• ページの抜粋:
自然豊かな千葉県館山市。青々とした緑に囲まれ、眼下には真っ青な海が一望できる小高い丘の上に長期婦人保護施設「かにた婦人の村」がある。日本基督教団の深津文雄牧師(1909〜2000)によって、1965年に創設された。深津牧師は、キリスト者として社会的弱者を救済するには、上から引き上げるのではなく、そばに寄り添うことを支援者の価値原理とする「底点志向」を唱え、実践した。
長く施設長として仕え、現在は名誉村長として、この施設で生活している天羽道子さんと、現施設長の五十嵐逸美さんに話を聞いた。今年88歳になる天羽さんは、満州で生まれ育ち、進学をするために帰国、終戦の翌年に自由学園を卒業した。1949年に深津牧師の話を上富坂教会で聞き、荒廃した終戦直後の日本の状況に心を痛め、生涯未婚を貫き、キリスト者として社会奉仕に献身する「奉仕女」として人生をささげることを決めた。そして1954年に、深津牧師と他の日本人奉仕女3人、またドイツ人奉仕女2人と共に「ベテスダ奉仕女母の家」(東京都練馬区)を創設。このベテスダ奉仕女母の家が運営主体となって誕生したのが、かにた婦人の村である。

保存された記録
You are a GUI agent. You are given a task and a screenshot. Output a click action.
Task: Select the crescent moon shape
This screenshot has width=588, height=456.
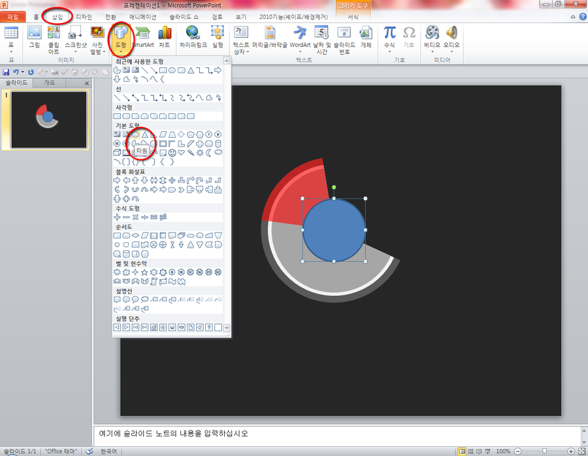pos(209,153)
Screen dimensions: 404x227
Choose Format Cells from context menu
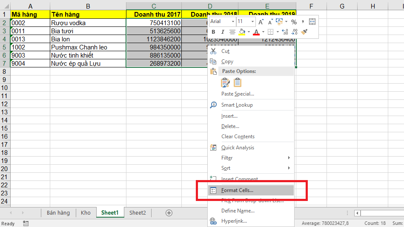coord(237,190)
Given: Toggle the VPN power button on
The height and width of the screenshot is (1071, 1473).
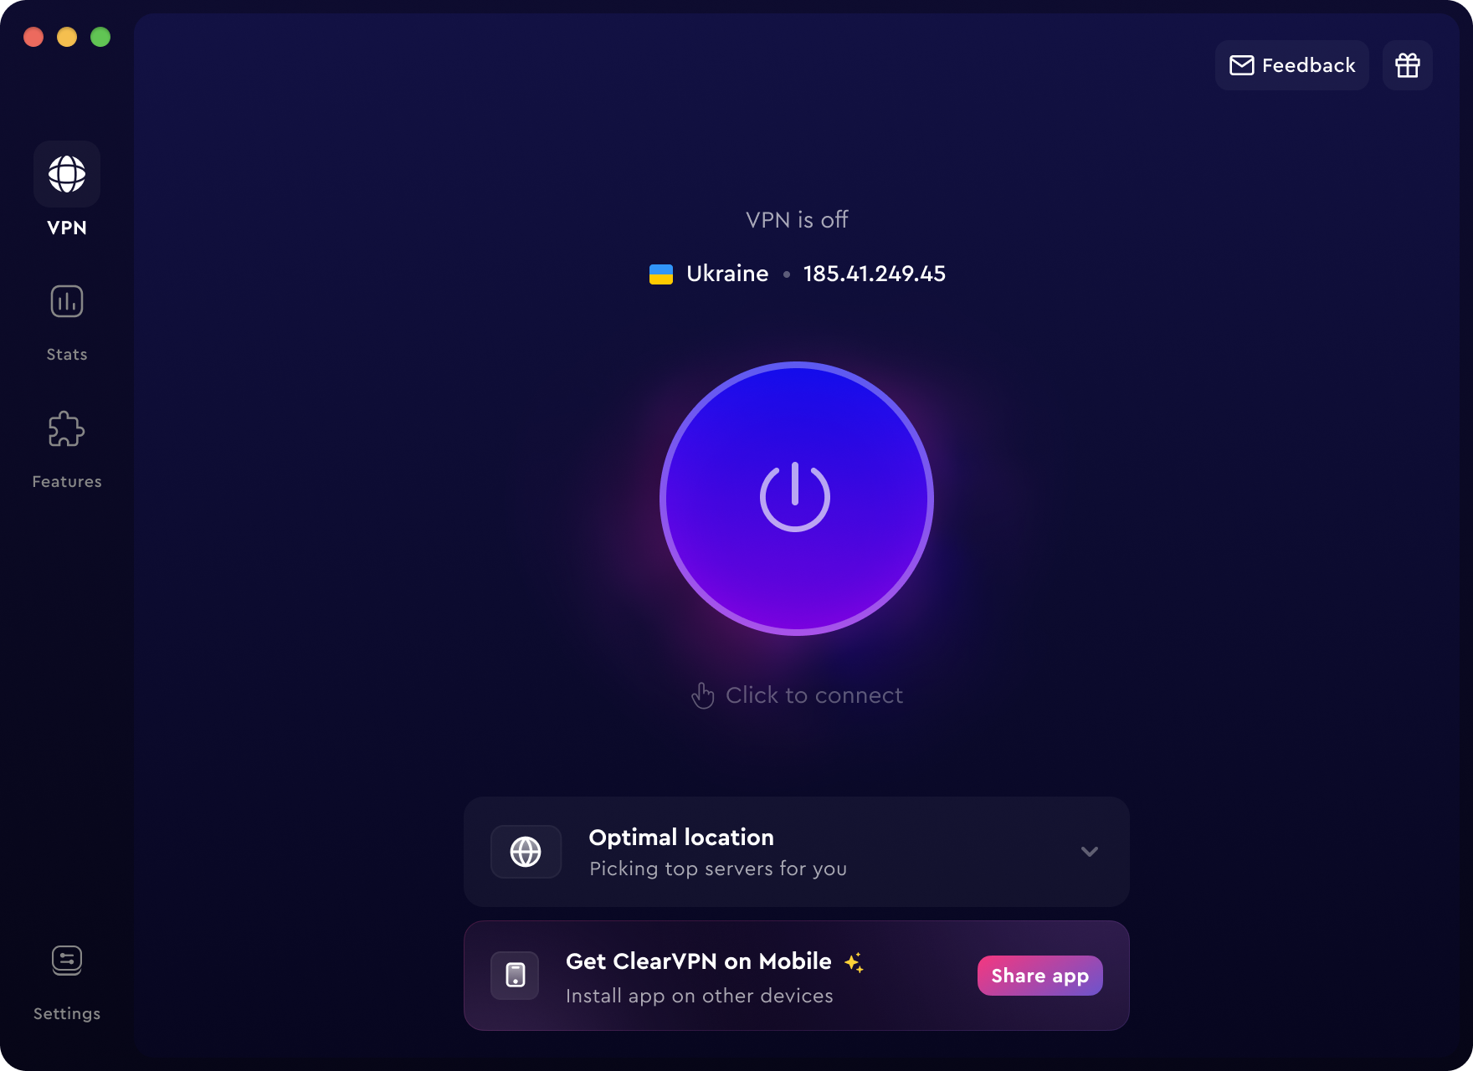Looking at the screenshot, I should tap(797, 499).
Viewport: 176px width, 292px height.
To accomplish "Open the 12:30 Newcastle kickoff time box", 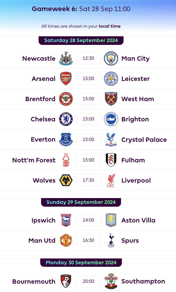I will (x=89, y=58).
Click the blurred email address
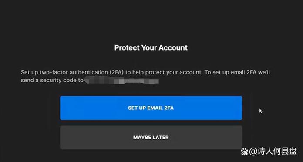Image resolution: width=303 pixels, height=162 pixels. 122,80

• やること:
1) かにた婦人の村の文章から、「自然豊かな千葉県館山市。青々」から「のが、かにた婦人の村である。」までを、その部分も含めてそのまま打ち直してください。
2) かにた婦人の村の文章では、かにた婦人の村は何年に創設されたとありますか。

• 順番の答え:
1)
自然豊かな千葉県館山市。青々とした緑に囲まれ、眼下には真っ青な海が一望できる小高い丘の上に長期婦人保護施設「かにた婦人の村」がある。日本基督教団の深津文雄牧師(1909〜2000)によって、1965年に創設された。深津牧師は、キリスト者として社会的弱者を救済するには、上から引き上げるのではなく、そばに寄り添うことを支援者の価値原理とする「底点志向」を唱え、実践した。
長く施設長として仕え、現在は名誉村長として、この施設で生活している天羽道子さんと、現施設長の五十嵐逸美さんに話を聞いた。今年88歳になる天羽さんは、満州で生まれ育ち、進学をするために帰国、終戦の翌年に自由学園を卒業した。1949年に深津牧師の話を上富坂教会で聞き、荒廃した終戦直後の日本の状況に心を痛め、生涯未婚を貫き、キリスト者として社会奉仕に献身する「奉仕女」として人生をささげることを決めた。そして1954年に、深津牧師と他の日本人奉仕女3人、またドイツ人奉仕女2人と共に「ベテスダ奉仕女母の家」(東京都練馬区)を創設。このベテスダ奉仕女母の家が運営主体となって誕生したのが、かにた婦人の村である。

2) 1965年